本研究中20例紧急气管切开术,术前根据颈部检查[微软用户6] 、追问病史得知合并甲状腺肿瘤者17例,3例为术中发现合并甲状腺癌。该手术以通畅呼吸为第一要务,为预防术中出现呼吸困难加重或窒息,术前术中要给氧,应避免加重对颈段气管的压迫,不宜取颈部过伸位,可采取半坐卧位。环甲膜穿刺及切开对于此种疾病基本是无效的,因为甲状腺癌肿一般原发侵犯的位置均在环状软骨层面以下。采用经皮穿刺气管切开术难度大,且有损伤气管软骨环,导致气管软骨环坏死、气管狭窄及闭锁、损伤食管导致气管食管瘘、损伤甲状腺峡部或颈部变异血管导致出血之虞[11]。对于肥胖颈短气管位置较深的患者,或甲状腺肿物侵犯、异常动脉走形等可能导致的术中不能迅速找到气管或切开后置管困难情况,术前进行影像学检查,可采用颈前正中皮肤纵切口,用视诊及触诊法确定气管的前正中线并作切口的办法往往难以凑效,因而以半空带有生理盐水的注射器进行探查是非常必要的,如果回抽有气泡基本可以确诊气管位置。以往文献中一般要求在切开气管前可向气管内注射几滴局麻药,以减轻气管切开时的操作刺激,在本研究中,主张不要以局麻药自气管内注入,以免刺激咯痰时痰液阻滞加重呼吸困难。紧急气管切开术中小血管破裂出血先行压迫或钳夹,一般待呼吸困难解决再行止血不迟。甲状腺癌变组织质地较脆,钳夹时注意力度,避免过度牵拉,电刀止血时避免过度烧灼热传导损伤喉返神经,单侧喉返神经损伤者声嘶,双侧者拔管困难,本研究中1例拔管困难即为一侧癌肿侵犯喉返神经,另侧由于术中电刀损伤所致,该患者二期行声带切除并外移勺状软骨后拔管。

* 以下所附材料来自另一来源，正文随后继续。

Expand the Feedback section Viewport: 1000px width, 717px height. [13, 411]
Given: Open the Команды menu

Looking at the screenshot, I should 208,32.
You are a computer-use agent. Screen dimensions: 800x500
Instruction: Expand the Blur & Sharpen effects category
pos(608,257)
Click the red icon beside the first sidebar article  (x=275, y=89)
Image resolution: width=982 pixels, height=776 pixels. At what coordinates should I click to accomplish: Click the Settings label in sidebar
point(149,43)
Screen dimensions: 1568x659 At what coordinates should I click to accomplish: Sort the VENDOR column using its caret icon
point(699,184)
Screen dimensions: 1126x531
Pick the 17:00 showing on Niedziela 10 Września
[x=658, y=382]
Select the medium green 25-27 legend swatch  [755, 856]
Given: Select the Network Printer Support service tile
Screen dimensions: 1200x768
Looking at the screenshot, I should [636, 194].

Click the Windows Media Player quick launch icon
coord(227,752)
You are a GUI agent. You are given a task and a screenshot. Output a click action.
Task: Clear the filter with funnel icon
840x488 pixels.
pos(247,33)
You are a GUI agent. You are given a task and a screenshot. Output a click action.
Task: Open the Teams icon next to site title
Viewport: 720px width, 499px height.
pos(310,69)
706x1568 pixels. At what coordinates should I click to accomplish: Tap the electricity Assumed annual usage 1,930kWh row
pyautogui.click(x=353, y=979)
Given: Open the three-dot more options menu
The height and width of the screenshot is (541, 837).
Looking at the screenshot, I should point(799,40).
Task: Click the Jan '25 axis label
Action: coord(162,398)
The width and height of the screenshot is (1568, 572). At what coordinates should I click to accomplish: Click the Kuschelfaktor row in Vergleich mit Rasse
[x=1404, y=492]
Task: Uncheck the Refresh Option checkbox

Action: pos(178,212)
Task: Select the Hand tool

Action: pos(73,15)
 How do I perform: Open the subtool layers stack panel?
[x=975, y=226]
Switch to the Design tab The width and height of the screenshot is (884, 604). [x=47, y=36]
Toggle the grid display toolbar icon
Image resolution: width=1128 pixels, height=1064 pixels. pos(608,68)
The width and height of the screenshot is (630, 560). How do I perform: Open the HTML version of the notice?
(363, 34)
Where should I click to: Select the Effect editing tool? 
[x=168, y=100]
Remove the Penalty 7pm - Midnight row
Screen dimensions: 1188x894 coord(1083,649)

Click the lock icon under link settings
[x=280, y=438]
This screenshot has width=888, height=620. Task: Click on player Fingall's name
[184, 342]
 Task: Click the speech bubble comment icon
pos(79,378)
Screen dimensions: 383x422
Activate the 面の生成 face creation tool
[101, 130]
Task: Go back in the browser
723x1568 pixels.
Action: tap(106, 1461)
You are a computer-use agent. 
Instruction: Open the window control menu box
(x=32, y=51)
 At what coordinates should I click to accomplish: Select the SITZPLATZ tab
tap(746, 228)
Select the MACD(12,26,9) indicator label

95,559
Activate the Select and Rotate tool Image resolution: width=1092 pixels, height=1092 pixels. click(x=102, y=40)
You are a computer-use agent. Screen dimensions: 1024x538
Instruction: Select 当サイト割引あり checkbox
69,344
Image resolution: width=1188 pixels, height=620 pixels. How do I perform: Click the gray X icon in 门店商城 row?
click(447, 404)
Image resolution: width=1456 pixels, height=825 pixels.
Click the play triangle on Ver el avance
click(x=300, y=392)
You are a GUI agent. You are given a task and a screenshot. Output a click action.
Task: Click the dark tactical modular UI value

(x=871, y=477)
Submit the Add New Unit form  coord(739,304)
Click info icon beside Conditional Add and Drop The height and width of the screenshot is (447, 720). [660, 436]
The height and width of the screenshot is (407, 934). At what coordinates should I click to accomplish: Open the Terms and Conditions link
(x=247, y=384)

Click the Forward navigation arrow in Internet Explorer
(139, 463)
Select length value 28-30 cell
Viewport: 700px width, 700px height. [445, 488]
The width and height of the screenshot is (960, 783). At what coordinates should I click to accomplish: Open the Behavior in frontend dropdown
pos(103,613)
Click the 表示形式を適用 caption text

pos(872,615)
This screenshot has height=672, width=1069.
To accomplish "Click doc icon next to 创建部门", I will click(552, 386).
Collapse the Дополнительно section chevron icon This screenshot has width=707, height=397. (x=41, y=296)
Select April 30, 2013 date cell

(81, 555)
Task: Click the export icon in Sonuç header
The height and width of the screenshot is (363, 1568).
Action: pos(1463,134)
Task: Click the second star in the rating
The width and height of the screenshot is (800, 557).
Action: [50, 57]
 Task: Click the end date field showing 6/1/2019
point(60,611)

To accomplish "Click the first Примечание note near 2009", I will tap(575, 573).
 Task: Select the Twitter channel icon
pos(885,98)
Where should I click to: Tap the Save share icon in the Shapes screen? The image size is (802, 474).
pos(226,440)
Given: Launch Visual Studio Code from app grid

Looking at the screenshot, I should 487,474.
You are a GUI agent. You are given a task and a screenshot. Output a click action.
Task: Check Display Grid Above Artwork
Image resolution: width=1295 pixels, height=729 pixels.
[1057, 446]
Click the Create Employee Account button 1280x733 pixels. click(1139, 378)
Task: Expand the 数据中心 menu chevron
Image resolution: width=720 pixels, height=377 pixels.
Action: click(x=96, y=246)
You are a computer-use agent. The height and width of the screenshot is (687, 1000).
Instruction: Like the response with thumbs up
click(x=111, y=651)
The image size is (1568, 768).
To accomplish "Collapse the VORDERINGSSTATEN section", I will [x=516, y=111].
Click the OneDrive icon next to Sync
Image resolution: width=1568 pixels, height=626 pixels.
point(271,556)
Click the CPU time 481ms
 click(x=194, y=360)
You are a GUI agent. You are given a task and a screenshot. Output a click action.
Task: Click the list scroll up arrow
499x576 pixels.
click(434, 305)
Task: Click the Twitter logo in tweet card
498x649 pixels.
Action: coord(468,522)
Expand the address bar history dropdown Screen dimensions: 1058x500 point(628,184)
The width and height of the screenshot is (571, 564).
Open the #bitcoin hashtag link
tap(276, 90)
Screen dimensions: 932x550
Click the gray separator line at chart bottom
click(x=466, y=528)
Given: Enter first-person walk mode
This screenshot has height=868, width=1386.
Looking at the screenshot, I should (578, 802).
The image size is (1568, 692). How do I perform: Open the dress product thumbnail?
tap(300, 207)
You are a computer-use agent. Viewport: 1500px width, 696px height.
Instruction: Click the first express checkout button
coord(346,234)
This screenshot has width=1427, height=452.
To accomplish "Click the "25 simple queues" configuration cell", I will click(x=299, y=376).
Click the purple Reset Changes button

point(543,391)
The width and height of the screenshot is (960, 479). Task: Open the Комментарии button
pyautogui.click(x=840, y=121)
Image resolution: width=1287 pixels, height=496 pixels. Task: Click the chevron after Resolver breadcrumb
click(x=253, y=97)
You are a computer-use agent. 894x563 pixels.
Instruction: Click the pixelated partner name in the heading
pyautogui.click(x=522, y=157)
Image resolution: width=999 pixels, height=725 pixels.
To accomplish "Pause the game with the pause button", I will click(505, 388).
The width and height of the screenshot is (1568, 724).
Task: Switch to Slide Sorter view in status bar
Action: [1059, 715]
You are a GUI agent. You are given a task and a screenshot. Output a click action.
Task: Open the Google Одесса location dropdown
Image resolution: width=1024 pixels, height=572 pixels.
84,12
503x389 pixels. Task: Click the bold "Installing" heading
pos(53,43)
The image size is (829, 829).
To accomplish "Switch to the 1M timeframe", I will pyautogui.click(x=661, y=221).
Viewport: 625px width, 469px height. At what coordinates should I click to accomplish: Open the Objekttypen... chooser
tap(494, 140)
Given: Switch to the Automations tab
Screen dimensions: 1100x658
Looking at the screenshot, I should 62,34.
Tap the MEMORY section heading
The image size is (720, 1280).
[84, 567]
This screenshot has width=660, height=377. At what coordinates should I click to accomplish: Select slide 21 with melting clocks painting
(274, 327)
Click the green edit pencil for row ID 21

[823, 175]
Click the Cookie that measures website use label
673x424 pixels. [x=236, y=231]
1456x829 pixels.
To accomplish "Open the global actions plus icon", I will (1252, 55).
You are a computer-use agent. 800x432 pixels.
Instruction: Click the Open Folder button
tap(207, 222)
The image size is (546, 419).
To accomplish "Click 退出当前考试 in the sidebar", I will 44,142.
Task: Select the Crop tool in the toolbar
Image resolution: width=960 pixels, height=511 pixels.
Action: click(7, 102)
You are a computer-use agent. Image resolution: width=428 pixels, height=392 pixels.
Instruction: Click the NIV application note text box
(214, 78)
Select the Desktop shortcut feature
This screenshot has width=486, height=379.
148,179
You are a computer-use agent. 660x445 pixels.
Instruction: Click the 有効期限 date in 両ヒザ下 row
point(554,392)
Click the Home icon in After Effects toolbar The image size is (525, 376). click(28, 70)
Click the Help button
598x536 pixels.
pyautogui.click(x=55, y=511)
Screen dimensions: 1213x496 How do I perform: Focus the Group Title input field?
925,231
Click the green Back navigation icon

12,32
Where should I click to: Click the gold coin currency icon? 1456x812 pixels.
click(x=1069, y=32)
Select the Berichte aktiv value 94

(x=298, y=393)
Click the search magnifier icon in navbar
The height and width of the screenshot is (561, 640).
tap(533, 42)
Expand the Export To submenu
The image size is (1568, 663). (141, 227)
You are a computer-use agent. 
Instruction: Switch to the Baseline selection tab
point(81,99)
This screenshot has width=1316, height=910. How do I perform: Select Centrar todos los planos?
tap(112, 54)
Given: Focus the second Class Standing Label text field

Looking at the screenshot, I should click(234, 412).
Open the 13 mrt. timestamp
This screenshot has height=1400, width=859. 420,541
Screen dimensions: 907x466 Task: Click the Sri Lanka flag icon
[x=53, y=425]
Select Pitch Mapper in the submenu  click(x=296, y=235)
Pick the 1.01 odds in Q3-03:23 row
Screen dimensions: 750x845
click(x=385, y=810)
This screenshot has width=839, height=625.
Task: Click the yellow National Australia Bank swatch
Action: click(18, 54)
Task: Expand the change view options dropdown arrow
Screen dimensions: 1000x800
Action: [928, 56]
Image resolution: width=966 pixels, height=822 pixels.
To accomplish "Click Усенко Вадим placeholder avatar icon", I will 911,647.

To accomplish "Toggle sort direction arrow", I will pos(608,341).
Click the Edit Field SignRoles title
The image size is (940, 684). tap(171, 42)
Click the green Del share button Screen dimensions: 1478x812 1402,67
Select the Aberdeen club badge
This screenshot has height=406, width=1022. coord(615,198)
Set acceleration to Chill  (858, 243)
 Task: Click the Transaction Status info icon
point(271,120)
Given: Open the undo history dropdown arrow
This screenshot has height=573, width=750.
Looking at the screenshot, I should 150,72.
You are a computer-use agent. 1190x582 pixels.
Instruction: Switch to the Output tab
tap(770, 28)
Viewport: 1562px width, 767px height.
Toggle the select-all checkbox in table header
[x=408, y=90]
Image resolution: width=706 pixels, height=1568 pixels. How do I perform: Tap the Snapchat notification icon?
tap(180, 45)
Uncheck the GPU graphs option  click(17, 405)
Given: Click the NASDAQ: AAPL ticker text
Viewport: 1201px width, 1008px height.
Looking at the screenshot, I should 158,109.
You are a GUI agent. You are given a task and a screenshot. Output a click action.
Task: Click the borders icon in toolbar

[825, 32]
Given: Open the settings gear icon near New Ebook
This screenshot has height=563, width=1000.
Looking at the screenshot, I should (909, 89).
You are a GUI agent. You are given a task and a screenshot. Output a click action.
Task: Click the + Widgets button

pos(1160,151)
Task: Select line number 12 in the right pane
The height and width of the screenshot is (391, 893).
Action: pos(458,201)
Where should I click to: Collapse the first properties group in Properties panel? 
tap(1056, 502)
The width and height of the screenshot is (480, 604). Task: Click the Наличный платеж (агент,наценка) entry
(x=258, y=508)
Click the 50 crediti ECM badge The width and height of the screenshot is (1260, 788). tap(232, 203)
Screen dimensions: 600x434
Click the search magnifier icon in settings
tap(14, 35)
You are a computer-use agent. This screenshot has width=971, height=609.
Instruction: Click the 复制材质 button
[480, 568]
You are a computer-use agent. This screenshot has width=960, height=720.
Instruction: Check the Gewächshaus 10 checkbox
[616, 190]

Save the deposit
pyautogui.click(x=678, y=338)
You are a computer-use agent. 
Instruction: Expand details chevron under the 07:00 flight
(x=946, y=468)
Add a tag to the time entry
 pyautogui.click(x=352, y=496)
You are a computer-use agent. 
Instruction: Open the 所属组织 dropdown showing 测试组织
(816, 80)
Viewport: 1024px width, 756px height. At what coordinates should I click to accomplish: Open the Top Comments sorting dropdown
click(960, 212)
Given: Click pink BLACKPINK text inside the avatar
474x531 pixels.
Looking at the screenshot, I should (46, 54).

癌肿侵犯气管致气管结构质地变异,挑切气管时需注意力度及深度,挑切深度以刀尖进入2-3mm为宜,避免损伤食管,必要时可以组织剪剪开气管软骨。术中患者咳嗽或挑切气管过深,术后套管摩擦或长时间套囊压迫气管,均可能导致气管食管瘘,有文献报道发生率达14.3%[12]。本研究中,一例气管食管瘘,由于早期发现并及时禁食水,更换气管套管,瘘口4周后自然愈合。甲状腺癌肿患者呼吸困难致身体损耗较大,一般不一期行甲状腺癌联合根治术,本研究中一例患者年龄偏大,长期卧床,充分征求患者及家属意见后同期行甲状腺癌肿减容术,姑息治疗延缓生命。气管切开术后套管脱出,特别是发生于术后48小时以内者有一定的危险性,因此时创道尚未定形,套管脱出后易发生切口堵塞且较难于立即重新置入套管,因而套管的适度固定、镇咳、细致周到的护理是非常重要的。甲状腺癌长期侵犯周围组织,致使甲状旁腺在术中难以辨认,即使进行甲状腺下极血管的仔细分离[8],在进行癌肿切除时也易误伤甲状旁腺,术后可能导致手足抽搐,只要不是双侧甲状旁腺损伤,一般术后静点葡萄糖酸钙数日即可改善。

甲状腺毗邻气管,气管切开术不可避免的涉及甲状腺组织,作为耳鼻咽喉-头颈外科,可利用自身优势,在甲状腺手术方面有更大发展,为需行复杂气管切开术的患者提供更有效便捷的服务。